For individuals with co-occurring PTSD and an SUD (eg, alcohol use disorder, opioid use disorder), we suggest treatment with concurrent treatment of PTSD and SUD using prolonged exposure (COPE), rather than other types of psychotherapy (Grade 2C).
If integrated trauma-focused psychotherapy is unavailable we use nonintegrated trauma-focused treatment (such as cognitive processing therapy) combined with evidence-based treatment for SUD. (See 'Other psychotherapy as first line' above.)
•Pharmacotherapy – For patients with moderate to severe symptoms of PTSD (eg, hyperarousal, mood changes), we suggest adjunctive treatment with a selective serotonin reuptake inhibitor (SSRI) (Grade 2C). SSRIs are also an alternative to trauma-focused cognitive-behavioral therapy (TF-CBT) if patients prefer pharmacotherapy or if TF-CBT is not an option. (See 'Addressing symptoms of PTSD in co-occurring disorders' above.)
We use pharmacotherapy to address the SUD in individuals with PTSD and co-occurring alcohol use disorder or opioid use disorder. (See 'PTSD and alcohol use disorder' above and 'PTSD and opioid use disorder' above.)
Minimal data support specific integrated treatment in the management of PTSD with other SUD (eg, cannabis use disorder, stimulant use disorder). We treat these disorders as we would treatment of each of these disorders individually. (See "Stimulant use disorder: Treatment overview" and "Cannabis use disorder: Clinical features, screening, diagnosis, and treatment".)

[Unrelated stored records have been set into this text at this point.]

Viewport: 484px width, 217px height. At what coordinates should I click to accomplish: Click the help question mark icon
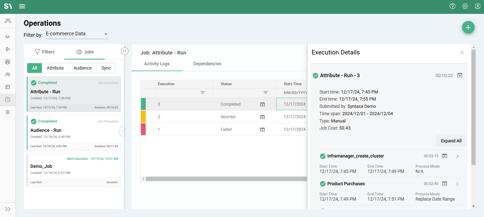pos(452,6)
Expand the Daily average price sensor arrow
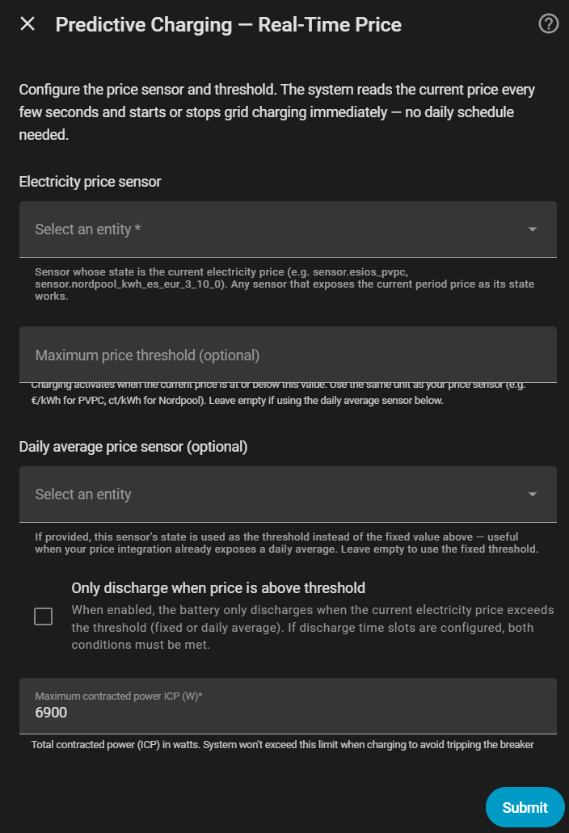This screenshot has height=833, width=569. 532,494
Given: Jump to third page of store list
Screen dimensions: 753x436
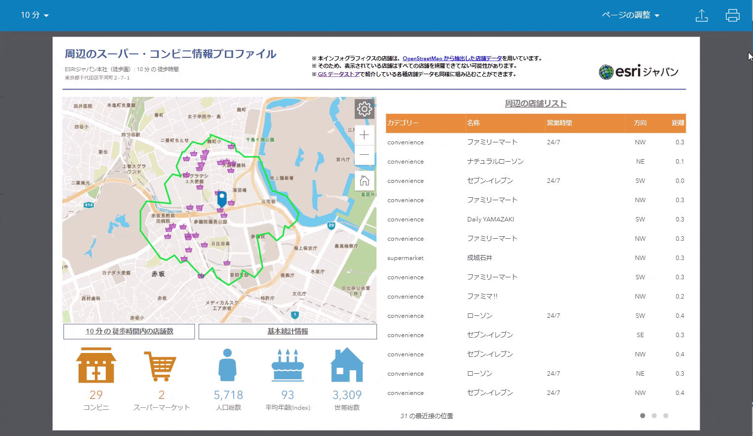Looking at the screenshot, I should [x=666, y=416].
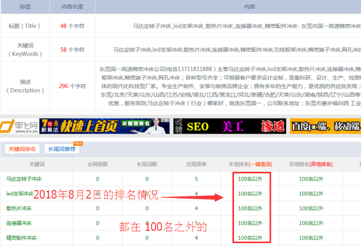Switch to 长尾词推荐 tab
The width and height of the screenshot is (361, 248).
click(x=62, y=149)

•Monitoring – A good response to treatment for comorbid PTSD and SUDs is typically defined by a combination of clinical indicators, functional improvements, and individual treatment goals. Common benchmarks for treatment response include PTSD symptom severity and diagnostic remission, significant reduction in substance use or abstinence, improved coping skills, treatment adherence, and psychologic stability. (See 'Monitoring' above.)

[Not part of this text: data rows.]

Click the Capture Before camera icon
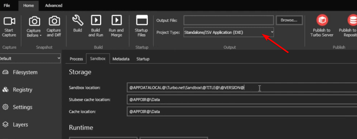The height and width of the screenshot is (139, 357). coord(35,21)
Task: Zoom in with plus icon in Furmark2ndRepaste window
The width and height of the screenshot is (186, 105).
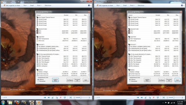Action: pyautogui.click(x=90, y=97)
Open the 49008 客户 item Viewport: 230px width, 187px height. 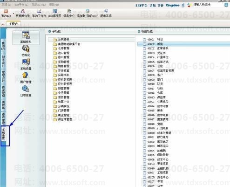point(153,75)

●Subsequent management – When response to treatment is inadequate after trials of first-line behavioral interventions and pharmacotherapy we review and address factors that may be contributing to inadequate response. Our next step is considering a trial of integrated nontrauma-focused therapy and addressing other persistent symptoms (eg, insomnia, pain, family/relationship distress) with appropriate treatment. However, limited data support these options. (See 'Subsequent treatment' above.)